Un réseau routier qui se dégrade Rendu public par le ministère des transports au mois de juin, l'audit effectué par deux sociétés suisses sur les 10 000  km et les 12 000  ponts du réseau routier national non concédé au privé est passé presque inaperçu jusqu'à la catastrophe de Gênes. Ses conclusions sont pourtant alarmistes : un pont sur trois à réparer, 17  % des chaussées qui nécessitent des réparations structurelles, des équipements menacés de vétusté…
Et les budgets ne suivent pas. La France investit 50 000  euros par kilomètre dans son réseau chaque année, quand le Royaume-Uni y consacre 80 000 euros. Dans l'Hexagone, un pont n'est réparé en moyenne que vingt-deux ans après l'apparition des premières dégradations, souligne l'audit.
Quant aux 380 000  km de routes départementales, aucune raison de penser qu'elles sont en meilleur état, vu les baisses de dotations auxquelles les collectivités sont confrontées. " On est dans des pourcentages de mauvais entretien similaires à ceux des routes nationales révélés par l'audit suisse ", estime-t-on à l'Observatoire national de la route, qui mène actuellement une analyse de l'état de ce patrimoine.
" Le réseau routier français est plutôt très performant, mais il se dégrade très rapidement. D'année en année, il y a un sous-investissement de 200  millions à 300  millions d'euros ", noteMatthieu Orphelin, député La République en marche (LRM) du Maine-et-Loire et membre du Conseil d'orientation des infrastructures (COI).
" Cela remonte à quinze ans, juge le président du COI, l'ex-député (PS) du Calvados Philippe Duron. Il y a d'abord la disparition du ministère de l'équipement, qui fait passer cette priorité au second plan. Puis le déni de la route à partir des années 2000, renforcé par le Grenelle de l'environnement. Et enfin les politiques de restriction budgétaire. "
Pas de péril imminent, selon les experts. " Il n'y a pas d'urgence absolue dans les cinq ans qui viennent et, étant donné les inspections auxquelles les ouvrages sont soumis en France, le risque n'est pas forcément que les ponts s'effondrent, mais plutôt qu'on soit obligés de les fermer. Plus on attend pour réaliser ces travaux de maintenance, plus il y aura urgence et plus ça coûtera cher ", prévient Jean-Michel Torrenti, ingénieur des ponts et directeur du département matériaux et structures de l'Institut français des sciences et technologies des transports, de l'aménagement et des réseaux (Ifsttar).

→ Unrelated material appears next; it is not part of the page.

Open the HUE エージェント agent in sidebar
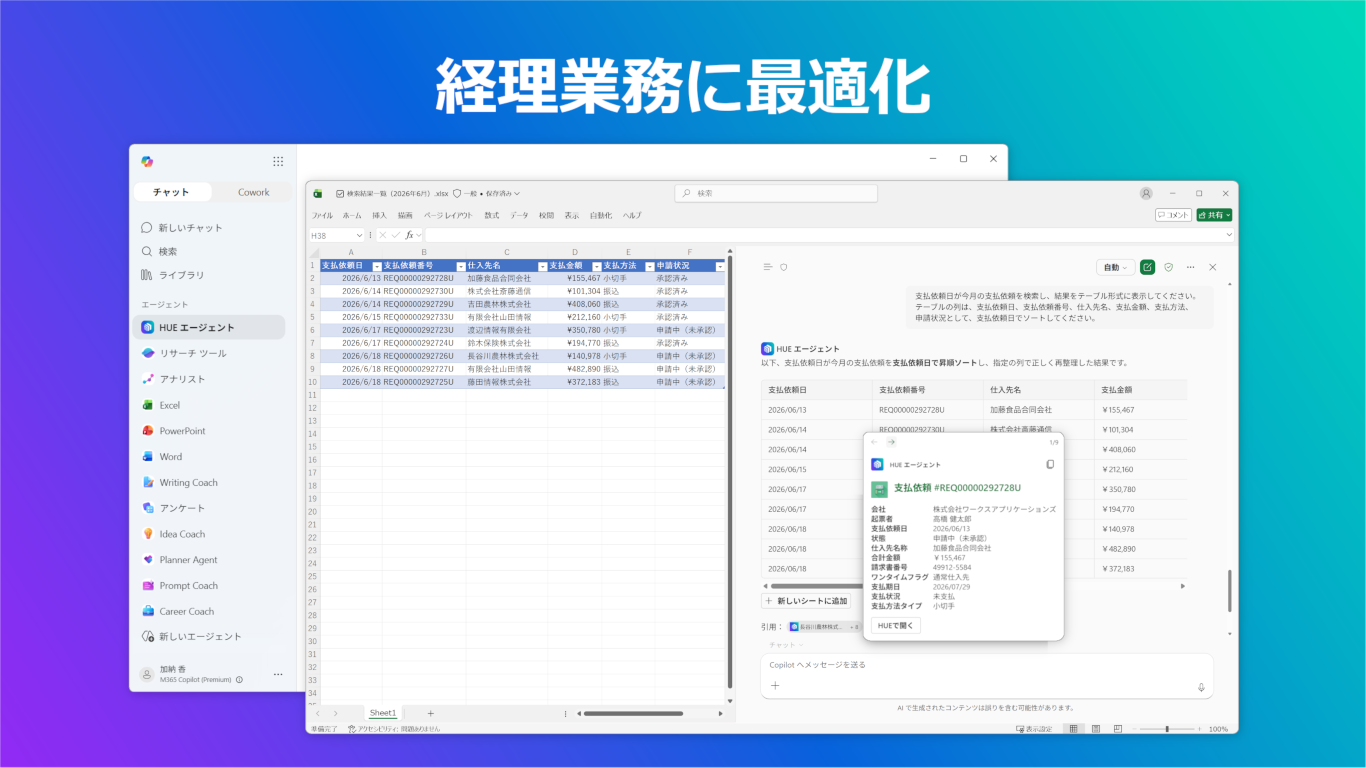 208,327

Un effort tardif sur le rail Le réseau ferré national a été le premier  à sonner l'alarme, en  2005. Alors que la France s'enorgueillissait à l'époque de ses succès sur la grande vitesse, qui concentrait l'essentiel des investissements, les gros nœuds ferroviaires, qui accueillent l'immense majorité des passagers, étaient jugés en voie d'obsolescence par Robert Rivier, le rapporteur d'un audit. " Si la situation actuelle devait perdurer, ne subsisterait à l'horizon 2025 qu'un tiers des 50 000 kilomètres du réseau ", insistait l'ingénieur suisse dans cette étude. " Sur le rail, ça a longtemps été la folie des grandeurs, le mythe du TGV partout, au détriment de la mobilité du quotidien, rappelle Matthieu Orphelin. Résultat : des nœuds ferroviaires congestionnés, avec des trains qui arrivent en retard et repartent encore plus en retard ".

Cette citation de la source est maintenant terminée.